The Witches’ Queen of Cups sits on her lonely beach looking into the chalice in her hand. She also seems comfortable and at ease in her element but she also seems isolated. The beach is rather barren and desolate. I’ve never noticed this before in a Queen of Cups card but she seems very alone, although not lonely. It’s as though she is sustained by looking into her chalice. Maybe it is a mystical portal in to the hearts of others and enables her to see what they need to heal. Perhaps knowing the deepest secrets of the human heart creates a need for periods of distance and separation.

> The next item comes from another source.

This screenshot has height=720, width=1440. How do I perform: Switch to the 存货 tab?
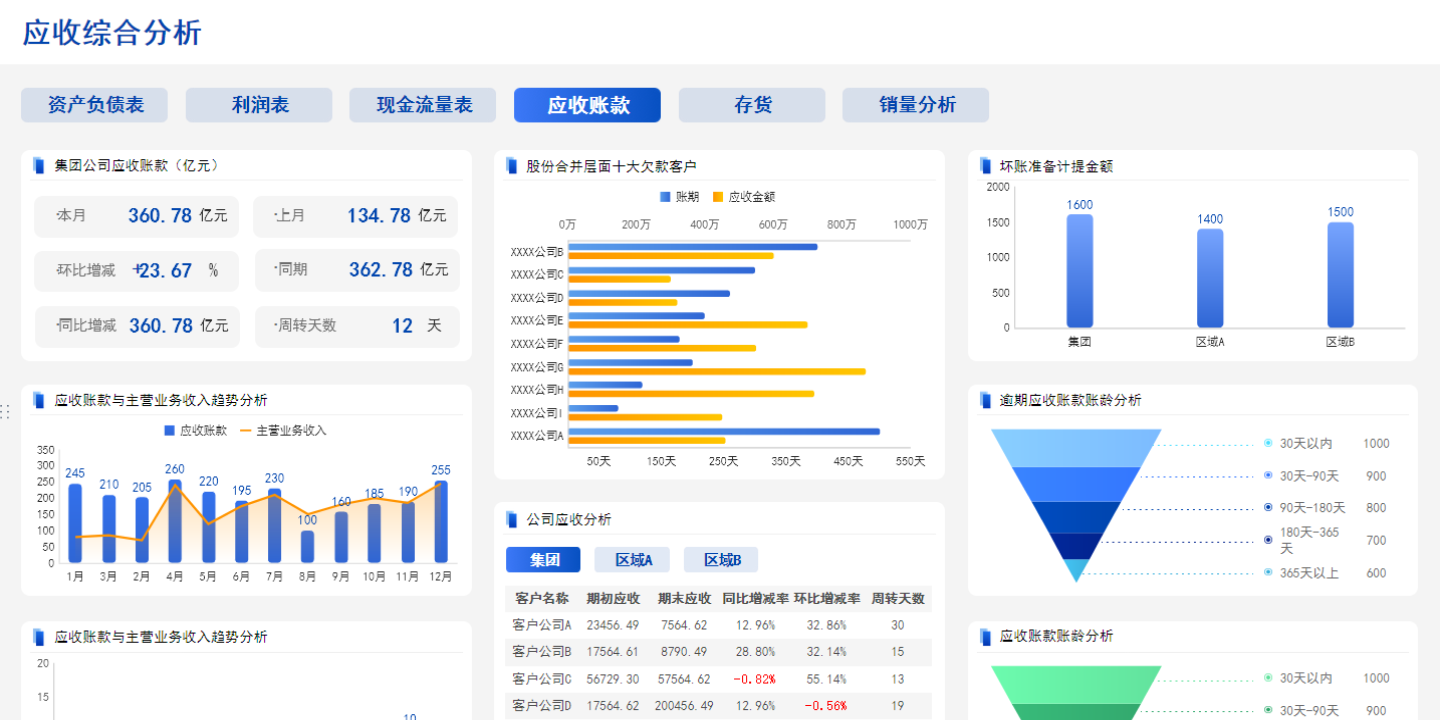pos(751,105)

Today she is an especially appropriate messenger for me because my family is in a bit of a brouhaha and as a result I got angry with my sister and harsh words were said. I am able to see into my sister’s heart and I know some of what motivates her. Perhaps the Queen of Cups is gently reminding me that I need to be a bit more tolerant and understanding of my sister’s foibles. I don’t need tolerate them or enable her but I could have been a bit kinder and gentler in how I handled it. Sometimes my rather Wands-y nature makes me harsher than the situation warrants. My no bullshit/take no prisoners approach can create rifts where none needed to occur. There is a strength in the Lady of Submersibles that is different than that of the Lady of Engines but no less powerful. That is a fact I need to remind myself of more often.

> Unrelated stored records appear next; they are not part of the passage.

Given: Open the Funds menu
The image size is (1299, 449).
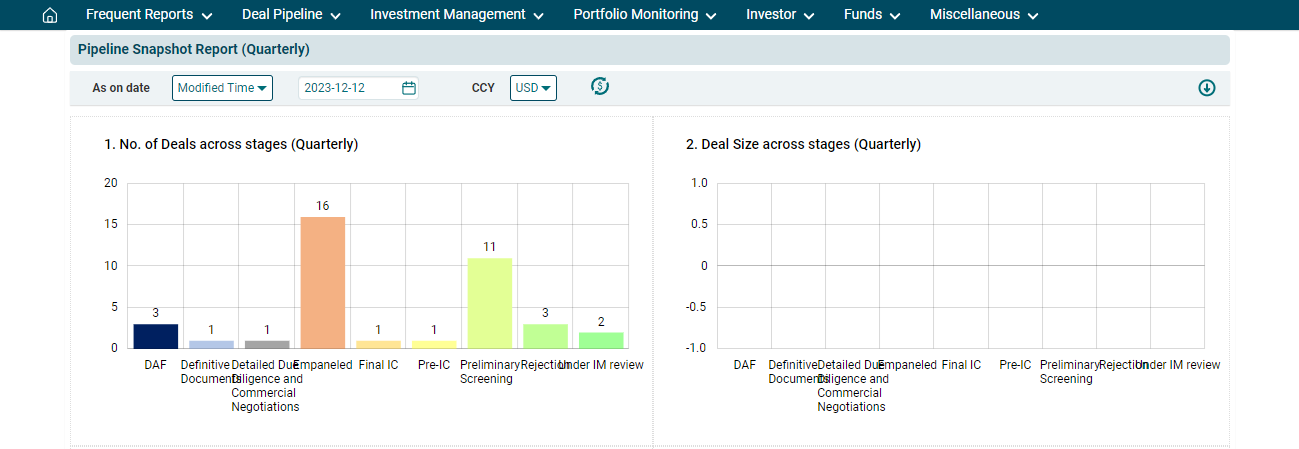Looking at the screenshot, I should tap(872, 15).
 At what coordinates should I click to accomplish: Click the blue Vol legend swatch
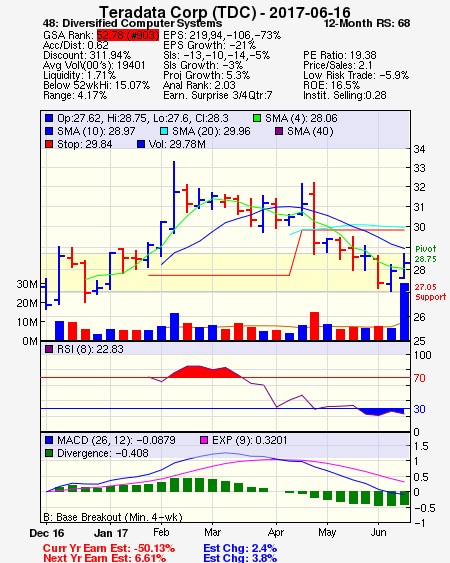click(x=141, y=144)
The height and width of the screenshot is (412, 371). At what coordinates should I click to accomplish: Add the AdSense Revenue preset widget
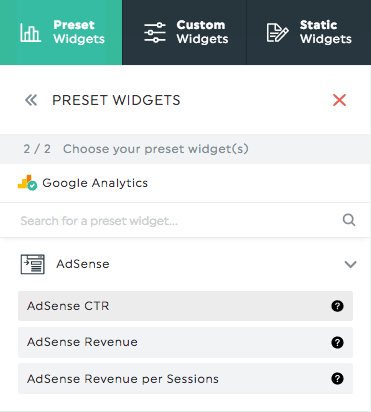(185, 342)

She also speaks to me of psychic abilities. This is a skill I have always denied possessing. I may be intuitive and/or able to read people. I am proficient at interpreting Tarot cards but I resist calling myself a psychic. The likeliest reason is that so many who do seem like charlatans to me. They seem to disingenuous and that is not how I want to be perceived. However I have also met people whom I believe possess genuine psychic abilities. Maybe this lovely lady is reminding me that possessing psychic abilities is not all it’s cracked up to be. Seeing into the hearts of others can prove to be an unpleasant experience sometimes. It also requires that the psychic shield herself to avoid unwanted intrusions. That is the sense I get from the Lady of Submersibles wet suit and the Queen of Cups solitary splendor on the beach.

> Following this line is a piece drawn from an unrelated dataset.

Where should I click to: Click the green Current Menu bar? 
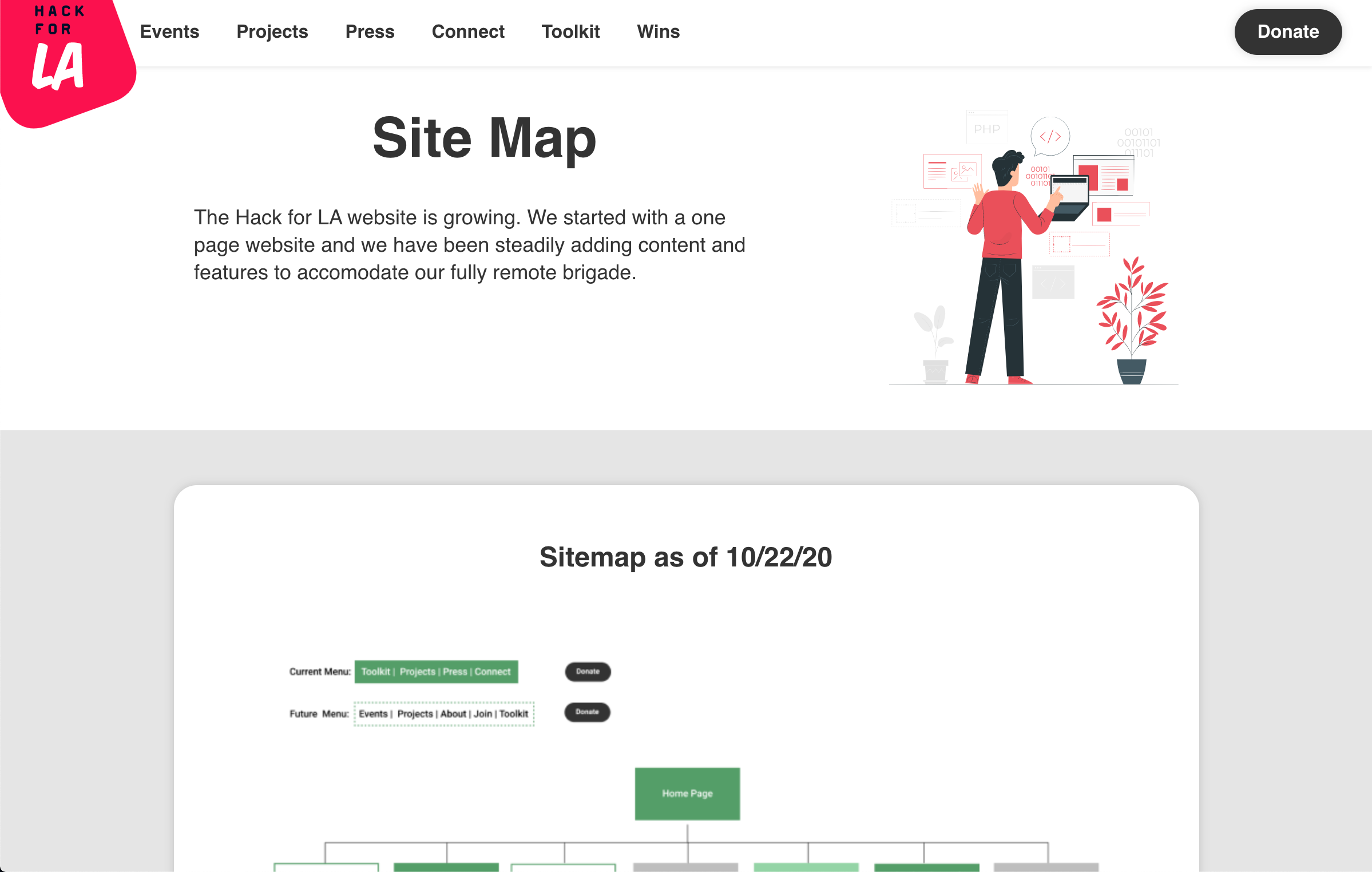coord(436,672)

I sometimes lose sight of that fact and see psychic abilities as a really cool trick – rather like a teenager “ooh that’s cool I can read other people’s minds”. I think that’s why I have resisted it for so long. I may indeed have psychic abilities but I choose to block them because I’m not sure I want the responsibility. I have feeling this lady is reminding me that it’s mine whether I want to claim it or not. My best option would be to learn the skills necessary to shield myself and work with these energies rather than avoiding them. Something to ponder further in the weeks ahead.